(begin)
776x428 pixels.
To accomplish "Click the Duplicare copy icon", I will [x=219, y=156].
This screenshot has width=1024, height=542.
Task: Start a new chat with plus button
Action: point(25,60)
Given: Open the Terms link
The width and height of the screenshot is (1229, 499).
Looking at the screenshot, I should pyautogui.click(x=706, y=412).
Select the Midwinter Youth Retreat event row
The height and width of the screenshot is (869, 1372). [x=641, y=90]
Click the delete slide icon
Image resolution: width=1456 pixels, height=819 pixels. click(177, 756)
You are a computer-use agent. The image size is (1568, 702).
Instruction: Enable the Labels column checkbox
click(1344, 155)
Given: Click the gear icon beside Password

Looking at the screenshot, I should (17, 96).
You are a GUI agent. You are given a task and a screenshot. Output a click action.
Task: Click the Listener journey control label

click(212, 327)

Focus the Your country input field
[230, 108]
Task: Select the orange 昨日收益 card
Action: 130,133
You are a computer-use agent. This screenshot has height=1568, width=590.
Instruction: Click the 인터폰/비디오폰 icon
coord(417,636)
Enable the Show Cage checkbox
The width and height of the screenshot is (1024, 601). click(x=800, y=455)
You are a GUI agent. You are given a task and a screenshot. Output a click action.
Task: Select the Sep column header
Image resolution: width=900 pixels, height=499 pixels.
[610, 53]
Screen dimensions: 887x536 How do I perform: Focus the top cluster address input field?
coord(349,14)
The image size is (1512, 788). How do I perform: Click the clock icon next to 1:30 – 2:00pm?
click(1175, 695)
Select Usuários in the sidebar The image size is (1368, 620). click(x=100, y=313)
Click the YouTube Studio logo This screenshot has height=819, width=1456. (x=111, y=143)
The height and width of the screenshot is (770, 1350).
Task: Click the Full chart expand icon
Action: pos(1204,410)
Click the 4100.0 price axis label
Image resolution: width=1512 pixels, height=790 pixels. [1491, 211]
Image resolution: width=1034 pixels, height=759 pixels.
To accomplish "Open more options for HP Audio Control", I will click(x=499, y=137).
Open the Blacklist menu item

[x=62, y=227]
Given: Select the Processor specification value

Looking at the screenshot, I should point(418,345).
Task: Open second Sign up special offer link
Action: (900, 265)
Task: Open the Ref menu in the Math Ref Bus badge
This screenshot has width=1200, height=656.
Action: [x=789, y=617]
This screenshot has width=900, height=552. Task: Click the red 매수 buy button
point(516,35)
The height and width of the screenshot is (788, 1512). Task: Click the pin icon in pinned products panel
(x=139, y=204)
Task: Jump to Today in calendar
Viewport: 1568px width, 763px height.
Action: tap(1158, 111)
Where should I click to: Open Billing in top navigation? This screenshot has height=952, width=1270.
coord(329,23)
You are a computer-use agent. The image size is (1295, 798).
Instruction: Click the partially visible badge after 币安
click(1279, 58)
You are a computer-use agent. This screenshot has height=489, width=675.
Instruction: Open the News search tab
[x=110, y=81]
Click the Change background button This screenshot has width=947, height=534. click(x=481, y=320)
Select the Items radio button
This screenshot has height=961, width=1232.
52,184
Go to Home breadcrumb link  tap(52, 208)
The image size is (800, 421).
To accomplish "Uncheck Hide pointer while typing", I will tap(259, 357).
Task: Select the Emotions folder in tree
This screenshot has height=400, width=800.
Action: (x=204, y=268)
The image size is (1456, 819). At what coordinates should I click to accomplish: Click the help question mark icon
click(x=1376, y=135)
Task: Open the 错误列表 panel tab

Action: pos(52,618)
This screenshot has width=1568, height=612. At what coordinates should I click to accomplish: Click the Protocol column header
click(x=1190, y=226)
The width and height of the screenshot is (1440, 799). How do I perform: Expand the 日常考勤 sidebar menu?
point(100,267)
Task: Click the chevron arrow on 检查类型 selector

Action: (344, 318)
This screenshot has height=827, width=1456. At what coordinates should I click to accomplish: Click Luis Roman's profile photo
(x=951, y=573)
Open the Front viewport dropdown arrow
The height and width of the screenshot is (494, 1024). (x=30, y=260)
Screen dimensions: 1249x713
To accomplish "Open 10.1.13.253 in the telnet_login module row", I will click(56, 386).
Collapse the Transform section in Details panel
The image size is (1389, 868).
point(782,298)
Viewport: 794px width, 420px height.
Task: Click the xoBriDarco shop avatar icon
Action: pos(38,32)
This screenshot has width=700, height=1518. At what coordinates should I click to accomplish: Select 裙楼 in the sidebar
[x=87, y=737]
(end)
Short task: Reproduce the data from the line with "This screenshot has width=1568, height=612." to the line with "will click(56, 386).", including both of those lines, with nothing changed.

Output for this exercise:
This screenshot has width=1568, height=612. At what coordinates should I click to accomplish: Click the Protocol column header
click(x=1190, y=226)
The width and height of the screenshot is (1440, 799). How do I perform: Expand the 日常考勤 sidebar menu?
point(100,267)
Task: Click the chevron arrow on 检查类型 selector

Action: (344, 318)
This screenshot has height=827, width=1456. At what coordinates should I click to accomplish: Click Luis Roman's profile photo
(x=951, y=573)
Open the Front viewport dropdown arrow
The height and width of the screenshot is (494, 1024). (x=30, y=260)
Screen dimensions: 1249x713
To accomplish "Open 10.1.13.253 in the telnet_login module row", I will click(56, 386).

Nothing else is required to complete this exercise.